§ Brano da esaminare
Smart working, letteralmente significa “lavoro agile”. E, di certo, non se ne sta iniziando a parlare solo ora, in questo periodo di psicosi e coronavirus, ma già da molto tempo. Si tratta di una nuova concezione del lavoro, un lavoro flessibile e, talvolta, itinerante che, in linea di massima, permette alle persone di lavorare senza dover immergersi completamente nel proprio lavoro, tralasciando qualsiasi altro aspetto della propria vita.
Lo smart working è caratterizzato dall’assenza di vincoli orari e spaziali e da un’organizzazione per fasi, cicli e obiettivi stabilita mediante accordo tra dipendente e datore di lavoro. Questa nuova filosofia – è stato testato – aumenta la produttività del lavoratore perché la sua giornata di lavoro si concretizza attorno alla propria persona, facendolo sentire molto più a suo agio.
In Italia, esistono già molte realtà aziendali che hanno scelto lo smart working e, in questo periodo di emergenza, la riflessione attorno al lavoro agile si sta trasformando da necessità in opportunità di innovazione. La crisi legata al coronavirus è, prima di tutto, economica. Sì, perché se la chiusura degli esercizi pubblici blocca il flusso fisico dei guadagni per giorni, se non settimane, la chiusura delle sedi aziendali risulta altrettanto dannosa.
Perché non sfruttare le potenzialità del digitale, dunque, e cercare di trasformare un evento negativo in qualcosa di potenzialmente fruttuoso?
Le cosiddette zone rosse italiane, nelle ultime settimane, hanno fatto appello proprio allo smart working per non bloccare tutto e continuare a lavorare da casa, anche in quarantena. Ma in Campania, com’è la situazione attuale?
A Napoli, alcune aziende si stanno aprendo al mondo dello smart working. La Regus, azienda che si occupa della fornitura di materiali da ufficio, è una di queste.
Il 9 luglio scorso, in Confindustria Avellino, i rappresentati della Cofren Srl di Avellino, società del gruppo multinazionale Wabtec, specializzata nella produzione di componenti e sistemi frenanti, e le organizzazioni sindacali Territoriali hanno sottoscritto il primo accordo in Irpinia che introduce lo smart working in una azienda manifatturiera.
L’accordo prevede la possibilità che i dipendenti di alcune aree, il cui lavoro non è strettamente legato alla presenza in sede, possono lavorare da casa per un giorno a settimana.

§ Dati grezzi
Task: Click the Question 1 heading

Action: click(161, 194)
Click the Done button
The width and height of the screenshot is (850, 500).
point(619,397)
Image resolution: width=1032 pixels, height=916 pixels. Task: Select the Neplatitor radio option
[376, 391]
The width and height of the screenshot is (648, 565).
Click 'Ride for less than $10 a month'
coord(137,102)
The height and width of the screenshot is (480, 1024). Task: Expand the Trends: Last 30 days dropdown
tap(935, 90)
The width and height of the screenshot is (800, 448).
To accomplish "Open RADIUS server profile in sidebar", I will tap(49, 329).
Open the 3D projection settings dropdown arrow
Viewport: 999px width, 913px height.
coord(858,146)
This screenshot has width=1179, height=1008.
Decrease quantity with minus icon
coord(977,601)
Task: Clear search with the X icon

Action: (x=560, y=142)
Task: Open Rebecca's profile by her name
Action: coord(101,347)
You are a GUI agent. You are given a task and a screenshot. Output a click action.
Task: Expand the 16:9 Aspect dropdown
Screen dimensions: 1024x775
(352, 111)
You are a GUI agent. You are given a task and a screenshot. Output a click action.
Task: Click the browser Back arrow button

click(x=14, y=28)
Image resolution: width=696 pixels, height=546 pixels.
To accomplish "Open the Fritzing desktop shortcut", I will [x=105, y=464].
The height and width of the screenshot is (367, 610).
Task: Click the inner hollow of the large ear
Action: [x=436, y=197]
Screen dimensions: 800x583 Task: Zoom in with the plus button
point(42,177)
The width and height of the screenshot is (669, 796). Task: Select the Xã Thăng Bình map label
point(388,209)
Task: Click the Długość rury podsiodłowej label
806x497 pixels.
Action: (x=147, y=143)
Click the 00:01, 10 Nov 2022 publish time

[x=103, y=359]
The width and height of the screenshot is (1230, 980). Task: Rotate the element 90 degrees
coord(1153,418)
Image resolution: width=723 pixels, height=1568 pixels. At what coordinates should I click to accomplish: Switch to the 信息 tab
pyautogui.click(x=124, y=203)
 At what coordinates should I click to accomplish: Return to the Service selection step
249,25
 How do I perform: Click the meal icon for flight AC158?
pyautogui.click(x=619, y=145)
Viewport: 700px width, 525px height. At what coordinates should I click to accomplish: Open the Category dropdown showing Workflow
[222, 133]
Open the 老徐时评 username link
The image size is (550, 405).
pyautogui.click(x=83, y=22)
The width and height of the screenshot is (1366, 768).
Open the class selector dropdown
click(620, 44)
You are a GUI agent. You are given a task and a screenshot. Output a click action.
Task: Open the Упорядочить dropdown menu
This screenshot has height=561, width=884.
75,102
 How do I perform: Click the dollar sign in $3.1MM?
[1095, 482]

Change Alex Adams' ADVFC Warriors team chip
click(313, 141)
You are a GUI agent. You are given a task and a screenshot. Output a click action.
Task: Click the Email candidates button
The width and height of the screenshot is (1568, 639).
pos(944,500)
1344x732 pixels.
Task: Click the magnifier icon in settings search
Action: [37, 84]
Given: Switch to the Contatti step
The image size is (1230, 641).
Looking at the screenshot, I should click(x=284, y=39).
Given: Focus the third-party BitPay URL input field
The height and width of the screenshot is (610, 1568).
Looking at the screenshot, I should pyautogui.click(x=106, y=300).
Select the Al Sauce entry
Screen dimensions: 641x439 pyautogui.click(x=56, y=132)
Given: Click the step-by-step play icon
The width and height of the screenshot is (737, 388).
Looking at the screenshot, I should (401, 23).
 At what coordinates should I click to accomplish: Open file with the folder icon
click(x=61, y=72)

§ Consegna
Trascrivi senza alcuna modifica tutto il passo del brano sullo smart working che va da "Lo smart working è" fino a "risulta altrettanto dannosa.". Per rispondere bisogna basarsi esclusivamente sul brano.

§ Soluzione proposta
Lo smart working è caratterizzato dall’assenza di vincoli orari e spaziali e da un’organizzazione per fasi, cicli e obiettivi stabilita mediante accordo tra dipendente e datore di lavoro. Questa nuova filosofia – è stato testato – aumenta la produttività del lavoratore perché la sua giornata di lavoro si concretizza attorno alla propria persona, facendolo sentire molto più a suo agio.
In Italia, esistono già molte realtà aziendali che hanno scelto lo smart working e, in questo periodo di emergenza, la riflessione attorno al lavoro agile si sta trasformando da necessità in opportunità di innovazione. La crisi legata al coronavirus è, prima di tutto, economica. Sì, perché se la chiusura degli esercizi pubblici blocca il flusso fisico dei guadagni per giorni, se non settimane, la chiusura delle sedi aziendali risulta altrettanto dannosa.